これらの疑問に対しては、日本の民法によって原則が定められています。
そこで今回は、これらの疑問に対する回答を含めた、遺産相続に関する基本的なポイントについてご紹介いたします。
遺産相続が初めてという方には、特に参考にしていただけるかと思います。ぜひ最後までお読みください。
法定相続人と相続の順位
亡くなった人(被相続人)の遺産を受け取る権利があるのは「法定相続人」です。
下記の相続順位が先の方と、配偶者が法定相続人になります。
【覚え方】 法定相続人 = 配偶者 + 先順位相続人(せんじゅんいそうぞくにん)
配偶者:常に相続人となり、配偶者のみが相続人の場合は100%の遺産を受け取ります。
第1順位:子(直系卑属)
第2順位:父母(直系尊属)。
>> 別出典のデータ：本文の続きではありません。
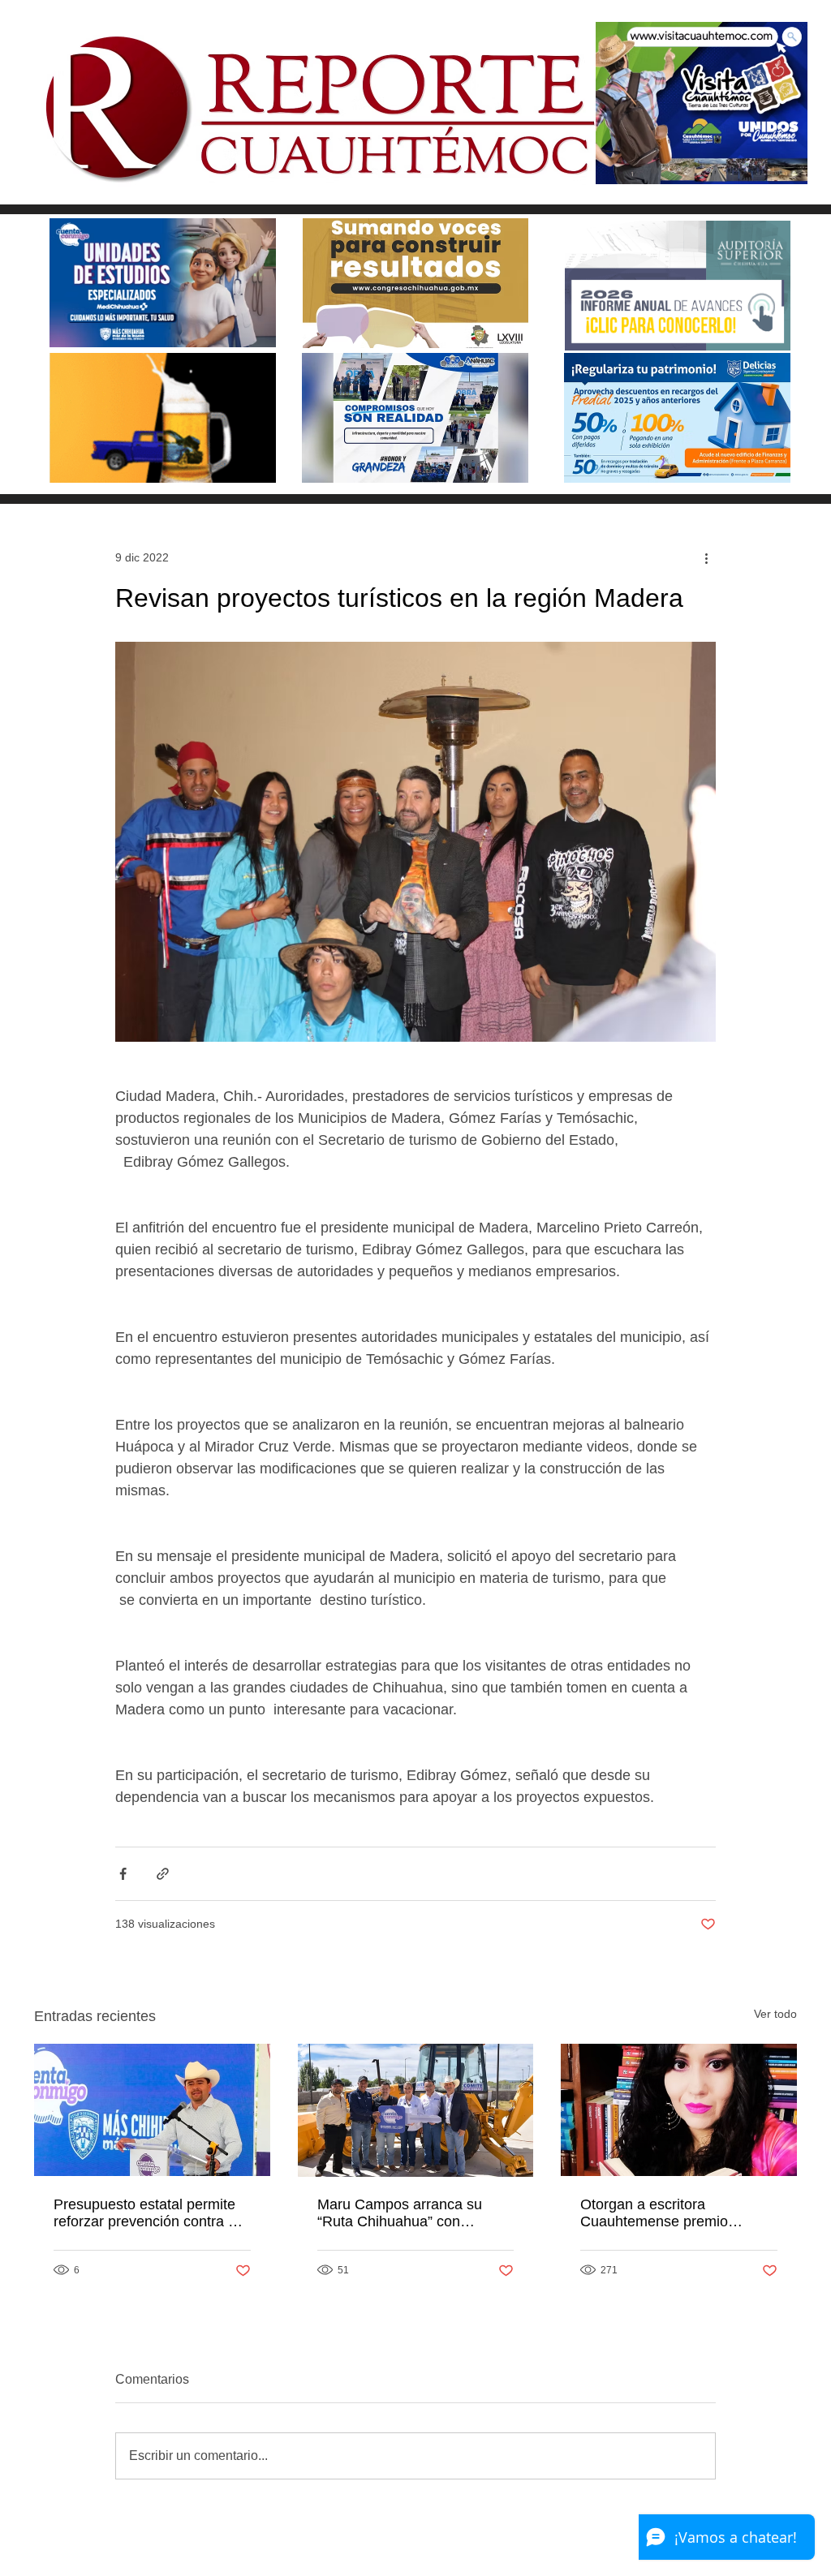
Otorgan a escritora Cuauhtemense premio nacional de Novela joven (661, 2213)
第1順位の方がいない場合に限り法定相続人になります。
第3順位:兄弟姉妹。第1,2順位の方がいない場合に限り法定相続人になります。
相続割合
相続割合は、民法で下記のように基準が決められています。
この割合はあくまで基準であり、必ずこのように分けなければいけないわけではありません。
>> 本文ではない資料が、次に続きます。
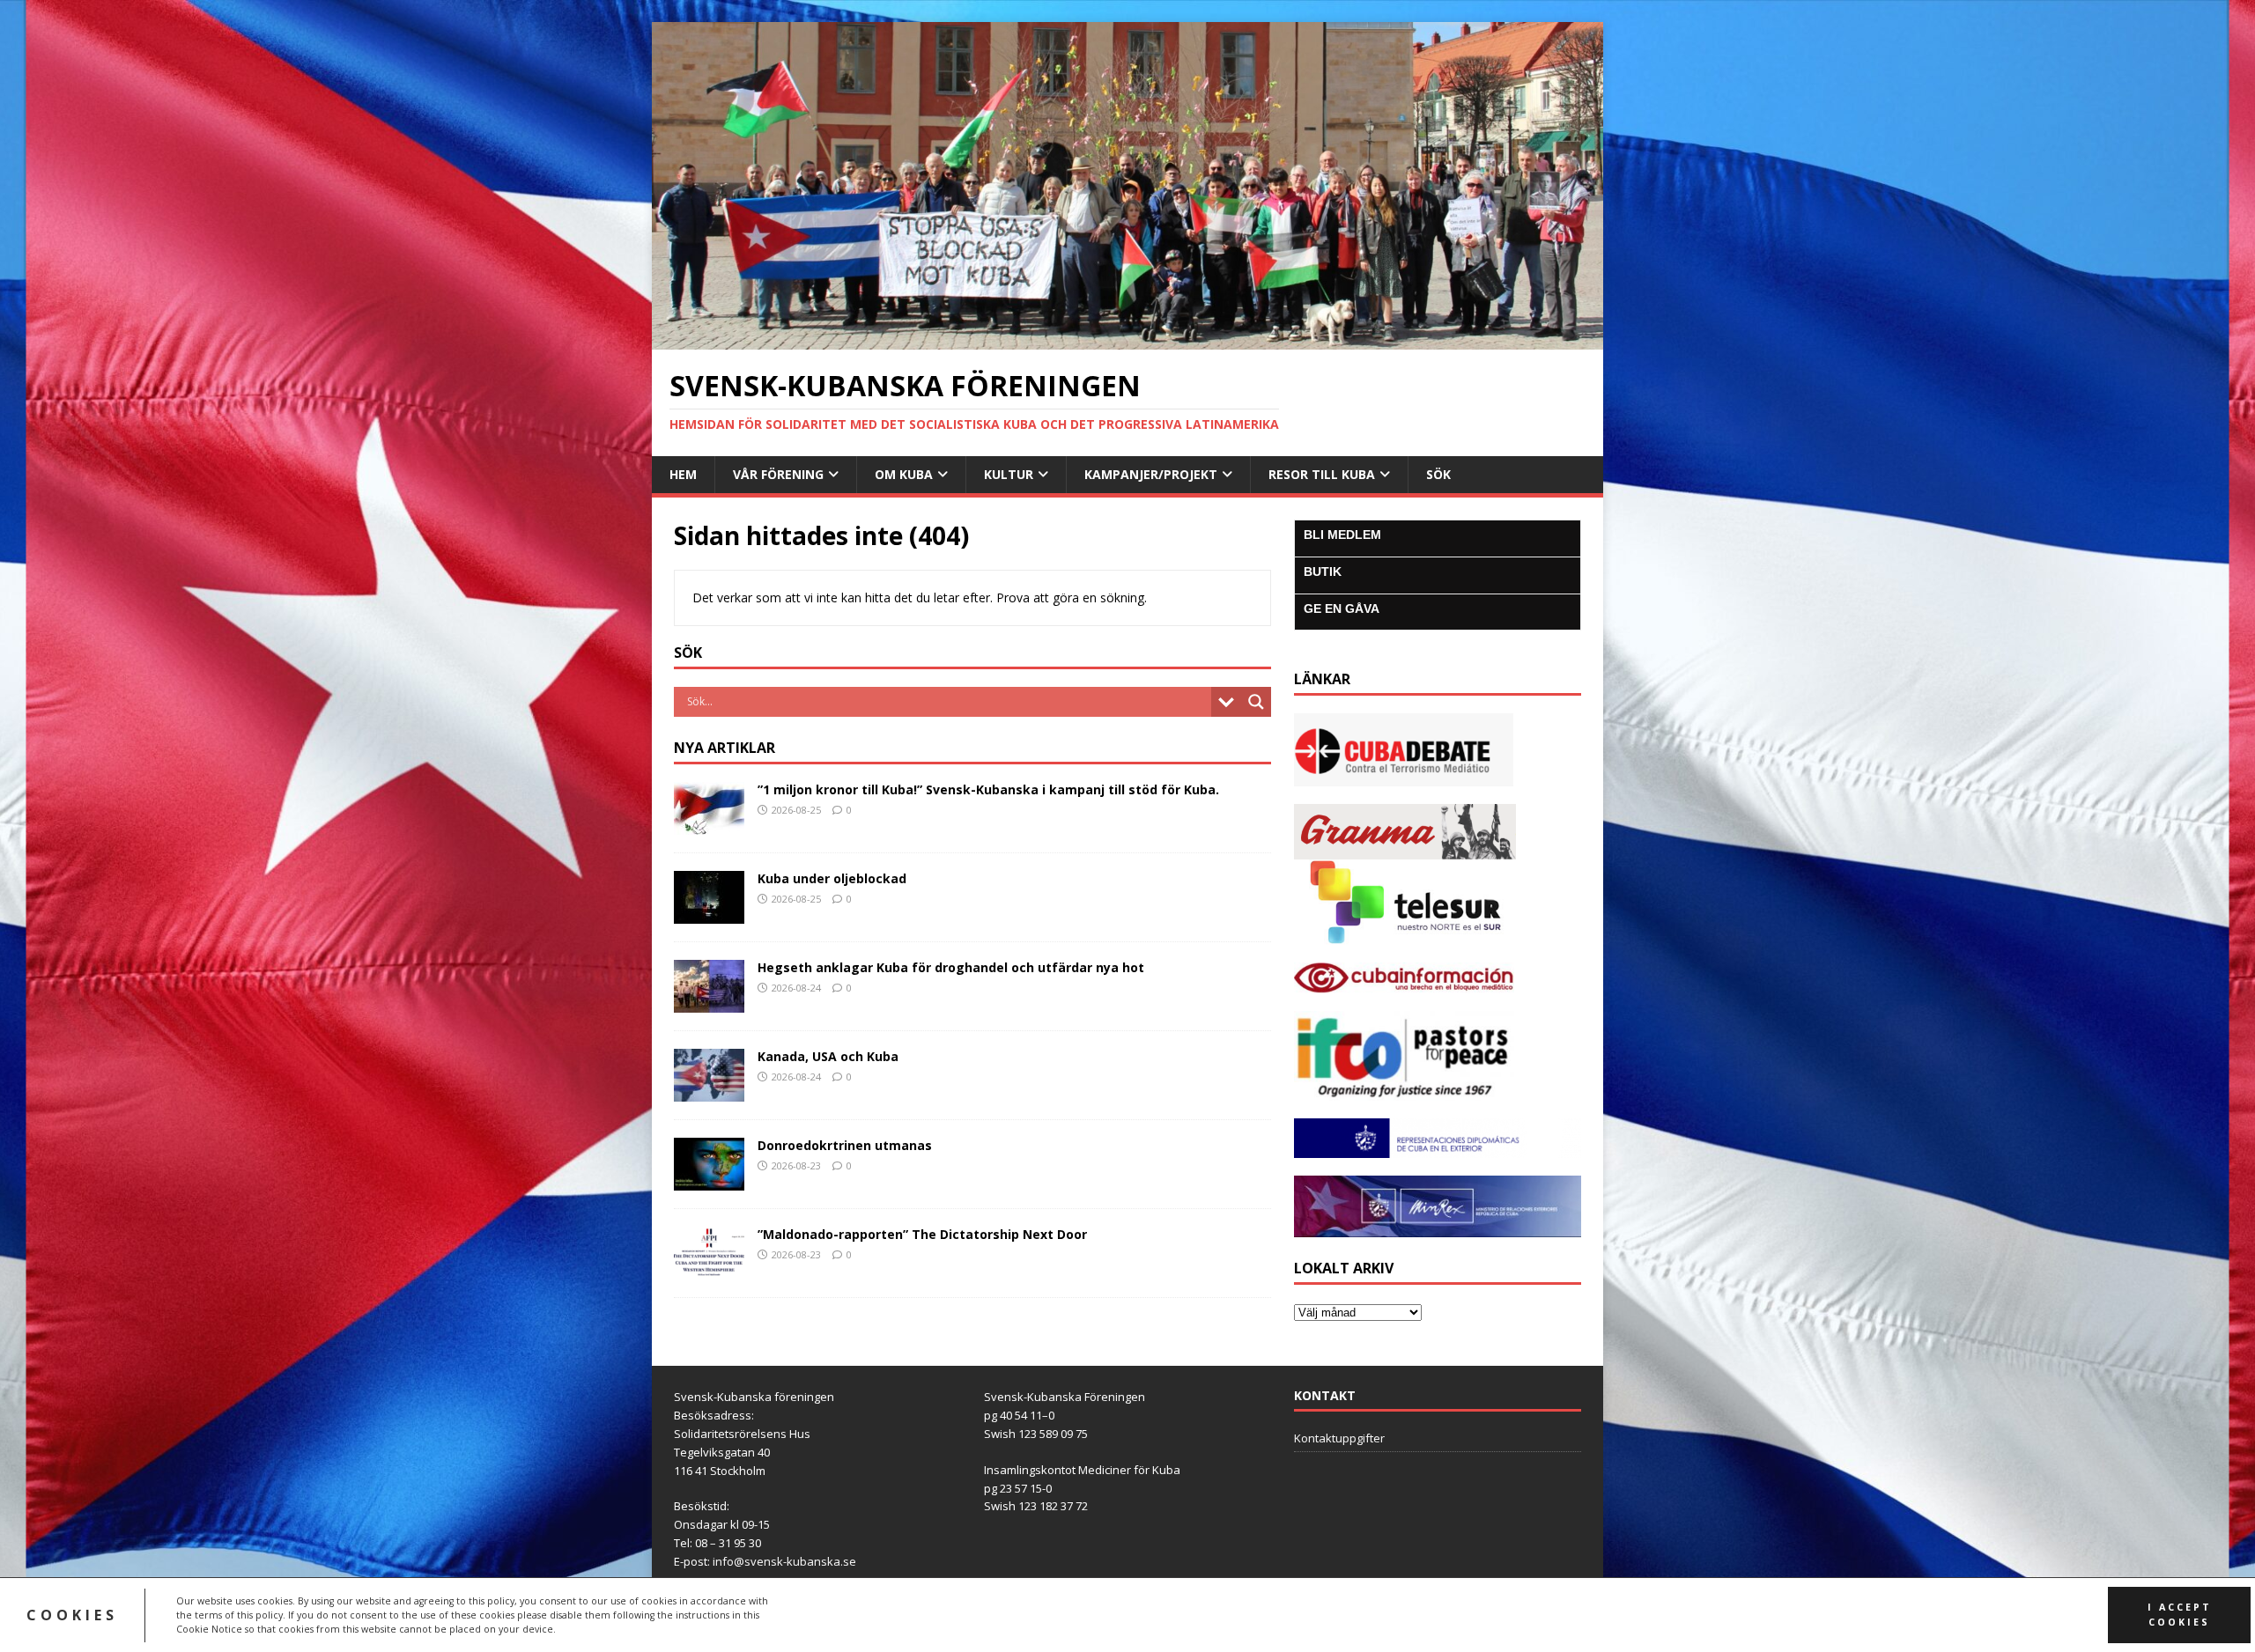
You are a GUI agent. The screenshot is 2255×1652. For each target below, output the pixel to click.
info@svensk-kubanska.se (784, 1561)
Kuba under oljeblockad (832, 878)
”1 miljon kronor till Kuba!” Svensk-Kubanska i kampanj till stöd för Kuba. (988, 789)
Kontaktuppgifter (1339, 1438)
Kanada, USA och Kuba (828, 1056)
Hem (683, 474)
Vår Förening (778, 474)
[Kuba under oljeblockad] (709, 912)
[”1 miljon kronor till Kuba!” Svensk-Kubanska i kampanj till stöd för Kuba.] (709, 823)
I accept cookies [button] (2180, 1614)
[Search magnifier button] (1256, 702)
遺産を遺される方が遺言書で割合を変えたり、相続される方が全員で話し合って変更することも可能です。
遺産相続の基本ルール
それでは次に、遺産相続について基本ルールがあります。以下に、その重要なポイントをまとめました。
1. 配偶者は必ず相続人になる
配偶者は常に相続人として遺産を受け取る権利があります。これは他の相続順位とは関係なく適用されます。ただし、内縁の妻や事実婚のパートナーは相続人にはなれません。
2. 配偶者以外の相続人には順位がある
配偶者以外の相続人には相続順位があり、これを変更することはできません。
子どもがいれば第1順位として相続人になり、子どもがいない場合は第2順位の親や祖父母、親や祖父母がいなければ第3順位の兄弟姉妹が相続人になります。
3. 遺言書の内容が優先される
法定相続人や相続順位、相続分のルールは、民法によって定められた「原則」です。
しかし、遺言書があれば、これらの原則よりも遺言書の内容が優先されます。
また、法定相続人全員の合意が得られれば、相続割合を変更することも可能です。
4. 遺留分による制約
遺言書があっても、配偶者や子どもには「遺留分」と呼ばれる最低限の相続分が保障されています。
これを侵害する遺言書は無効です。兄弟姉妹には遺留分はありません。
遺留分の詳細についてはこちらの記事をご覧ください。
5. 行方不明者でも相続人になる場合がある
法定相続人が行方不明であっても、失踪宣告前であれば通常どおり相続人となります。
失踪宣告があれば、相続人から除外されます。
行方不明者がいる場合の相続手続きについて詳しくわこちらの記事をご覧ください。
6. 相続放棄には注意
相続放棄をすると、その人は最初から相続人でなかったとみなされます。
相続放棄は、マイナスの財産だけでなく、プラスの財産も放棄することを意味します。
7. 養子と相続
養子縁組された子どもは実子と同じように相続人となります。
普通養子は実親と養親の両方の相続人となり、特別養子は養親のみの相続人となります。
まとめ
遺産相続は、民法で定められた原則に従って進められますが、遺言書の内容や相続人の話し合いによって柔軟に対応することも可能です。
遺産相続の基本ルールを理解しておくことで、トラブルを未然に防ぎ、スムーズな相続手続きが行えるようにしましょう。